Fiery redfin
- Conservation status: Endangered (IUCN 3.1)

Scientific classification
- Kingdom: Animalia
- Phylum: Chordata
- Class: Actinopterygii
- Order: Cypriniformes
- Family: Cyprinidae
- Subfamily: Smiliogastrinae
- Genus: Pseudobarbus
- Species: P. phlegethon
- Binomial name: Pseudobarbus phlegethon (Barnard, 1938)
- Synonyms: Barbus phlegethon Barnard, 1938;

= Fiery redfin =

- Authority: (Barnard, 1938)
- Conservation status: EN
- Synonyms: Barbus phlegethon Barnard, 1938

Species of fish

The fiery redfin (Pseudobarbus phlegethon) is an African freshwater fish species in the family Cyprinidae.

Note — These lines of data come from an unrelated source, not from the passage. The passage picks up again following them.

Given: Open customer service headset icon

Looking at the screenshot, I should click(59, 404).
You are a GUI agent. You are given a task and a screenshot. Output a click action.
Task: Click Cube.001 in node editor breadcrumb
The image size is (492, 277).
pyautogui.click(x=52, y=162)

The fish is endemic to South Africa, where it can be found in the Oudste, Thee, Noordhoeks, Boskloof and Rondegat tributaries of the Olifants River system on the western side of the Cederberg Mountains where it is threatened by habitat destruction and the impact of invasive species including Grass carp, Largemouth bass, Rainbow trout and Sharp-tooth catfish.

Fiery redfins prefer stoney habitat in the lower reaches of tributary streams, with moderate flow. The fiery redfin can grow to around 70 mm in length, males have bright red fins in the breeding season and defend their territories.